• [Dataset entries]
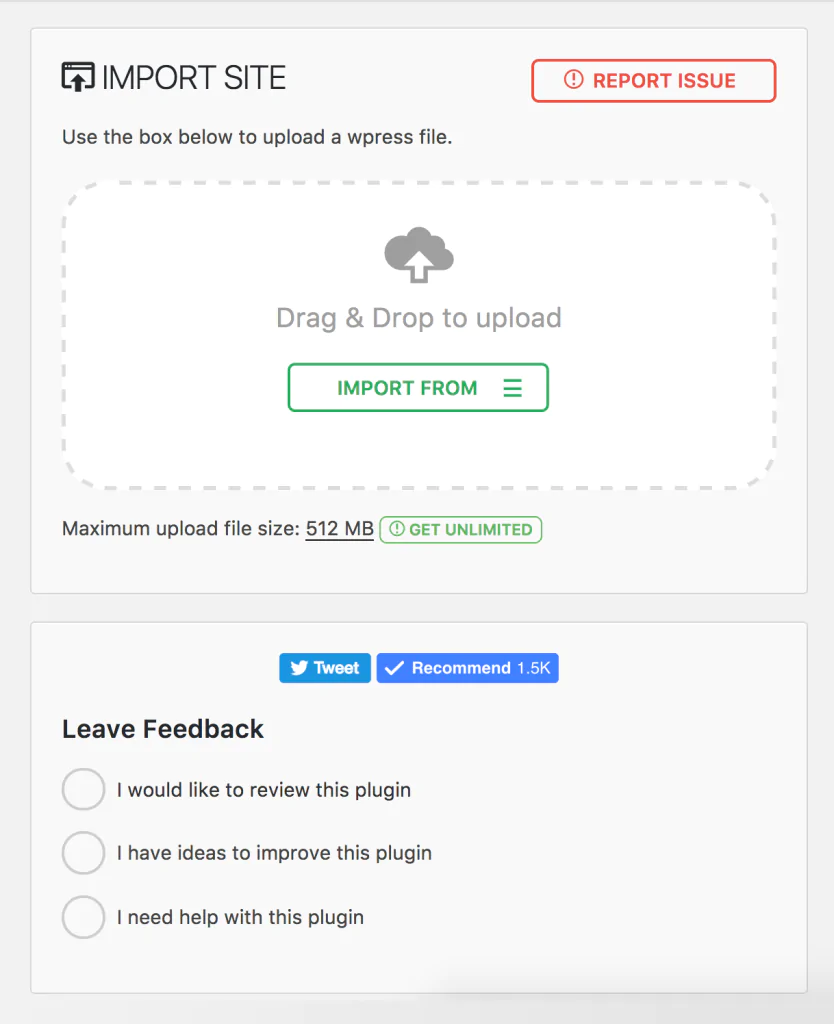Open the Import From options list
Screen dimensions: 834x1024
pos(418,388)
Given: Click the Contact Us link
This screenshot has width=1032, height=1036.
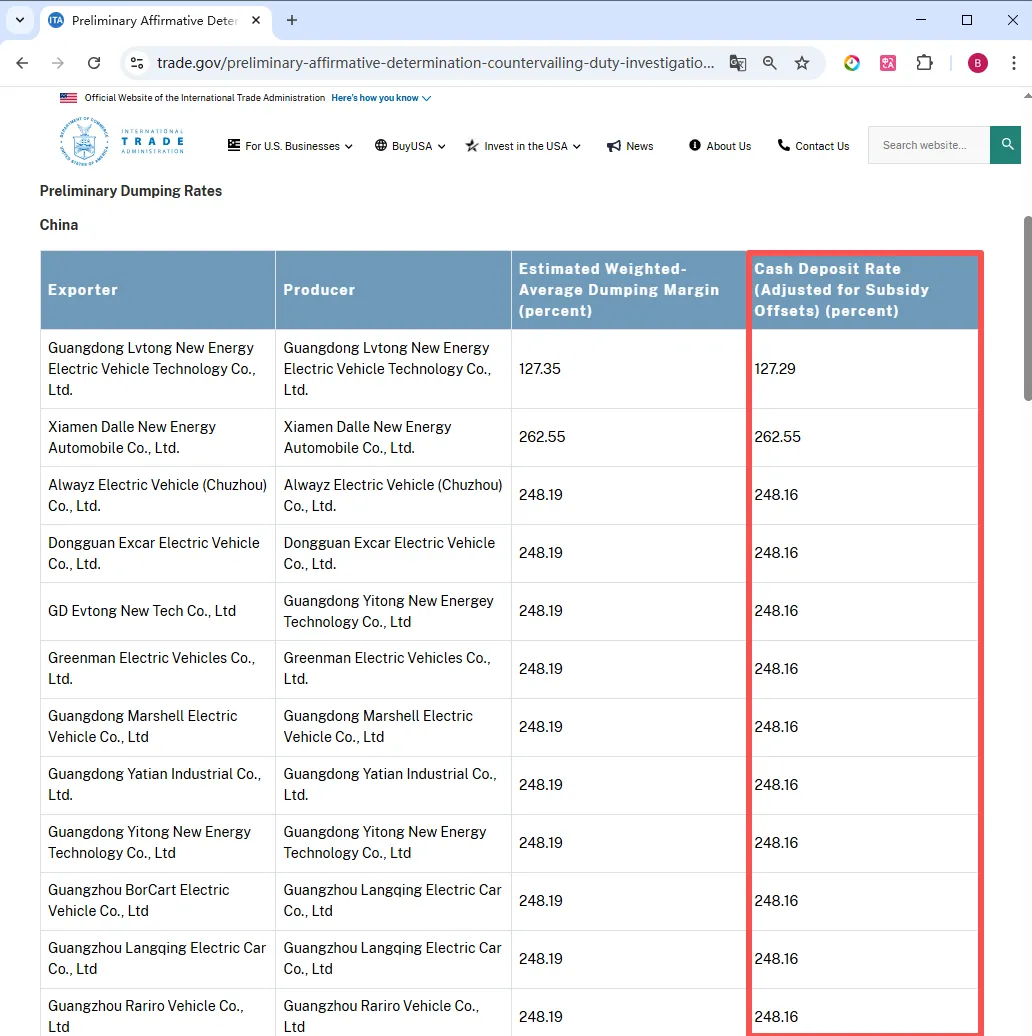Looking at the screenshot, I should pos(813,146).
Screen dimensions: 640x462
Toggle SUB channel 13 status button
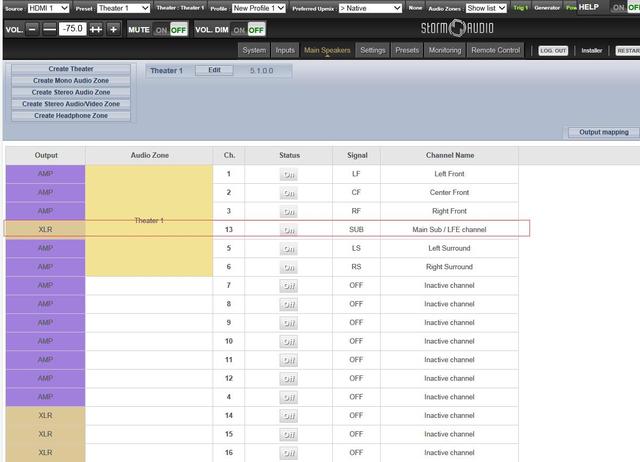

==

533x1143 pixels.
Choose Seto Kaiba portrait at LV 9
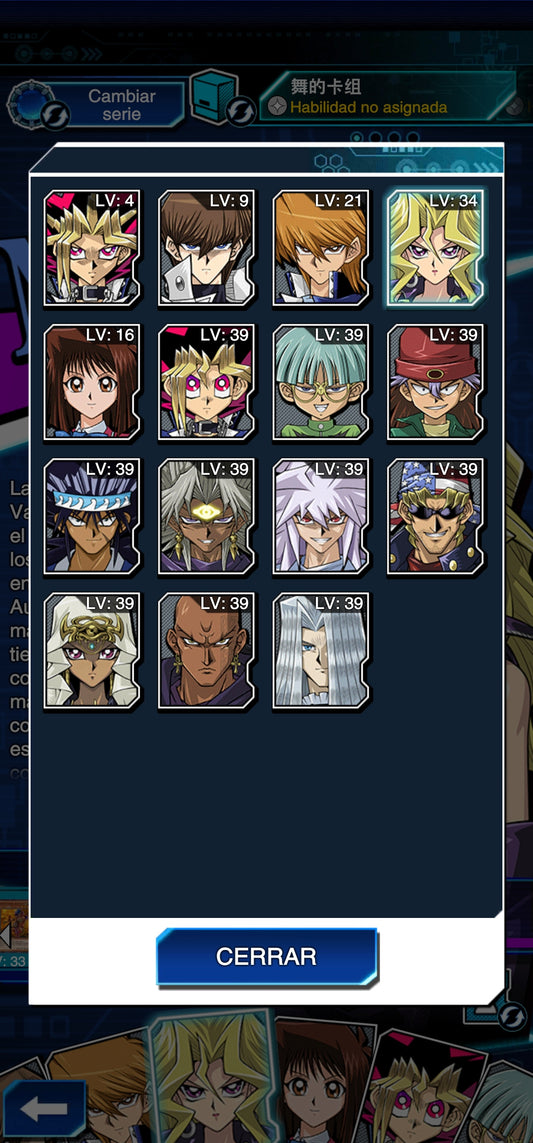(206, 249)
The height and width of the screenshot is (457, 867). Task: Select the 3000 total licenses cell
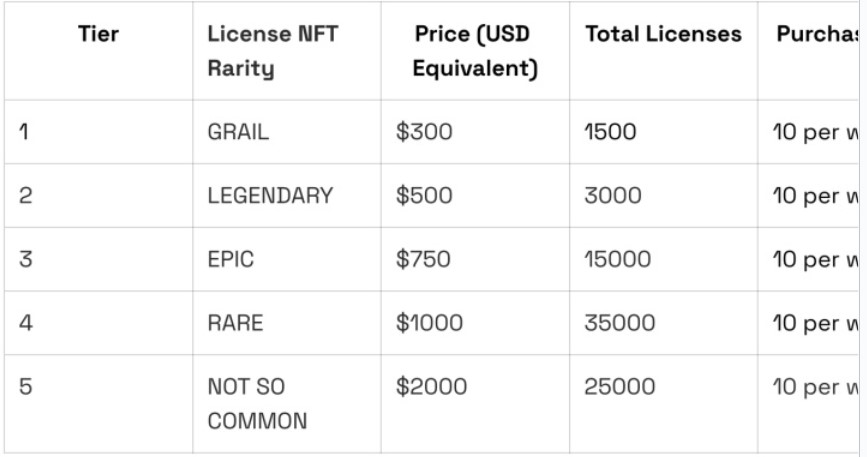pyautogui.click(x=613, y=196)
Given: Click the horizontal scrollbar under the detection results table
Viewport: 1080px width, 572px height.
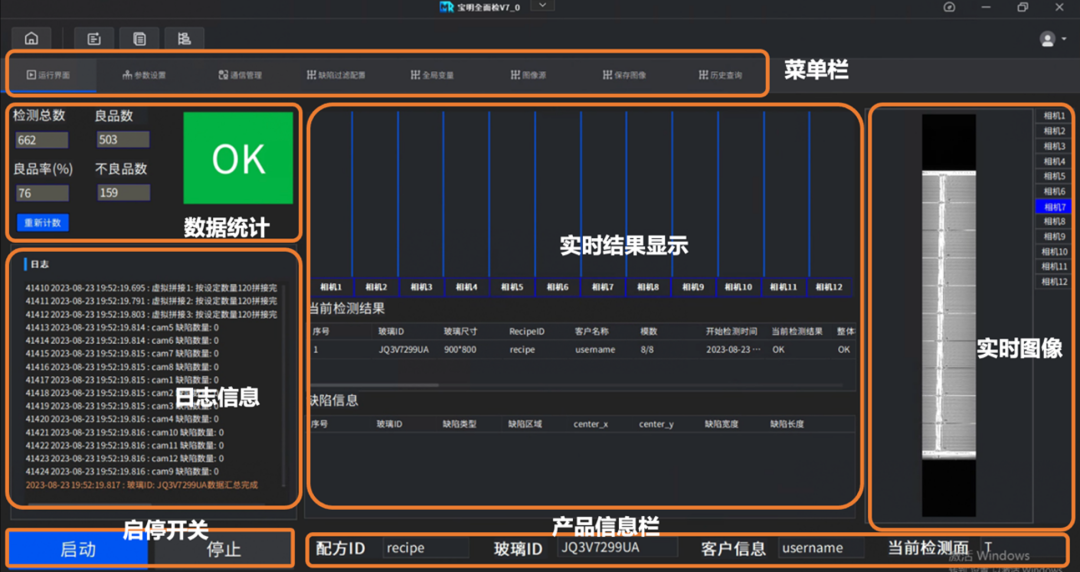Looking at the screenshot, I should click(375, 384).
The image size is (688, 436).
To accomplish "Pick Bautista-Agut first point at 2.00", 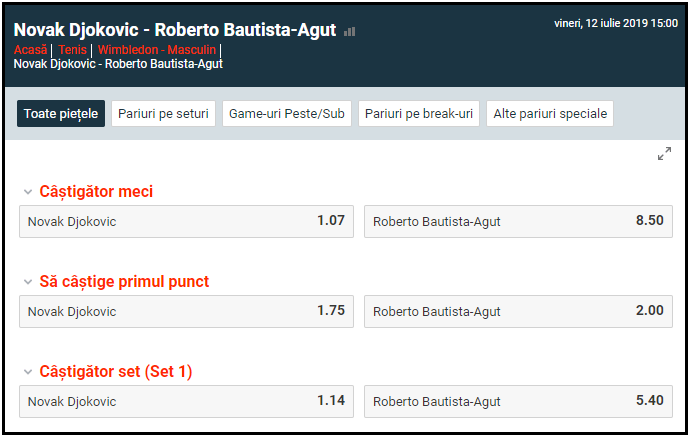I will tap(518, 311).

• [Your goal]
Using the data above, which lines fall from the one with "This screenshot has width=1032, height=1036." through the one with "Toggle SUB channel 13 status button"? Repeat them exactly, ends included, minus any pictures.

• [Exercise output]
This screenshot has width=1032, height=1036.
Looking at the screenshot, I should pos(813,146).
Screen dimensions: 640x462
Toggle SUB channel 13 status button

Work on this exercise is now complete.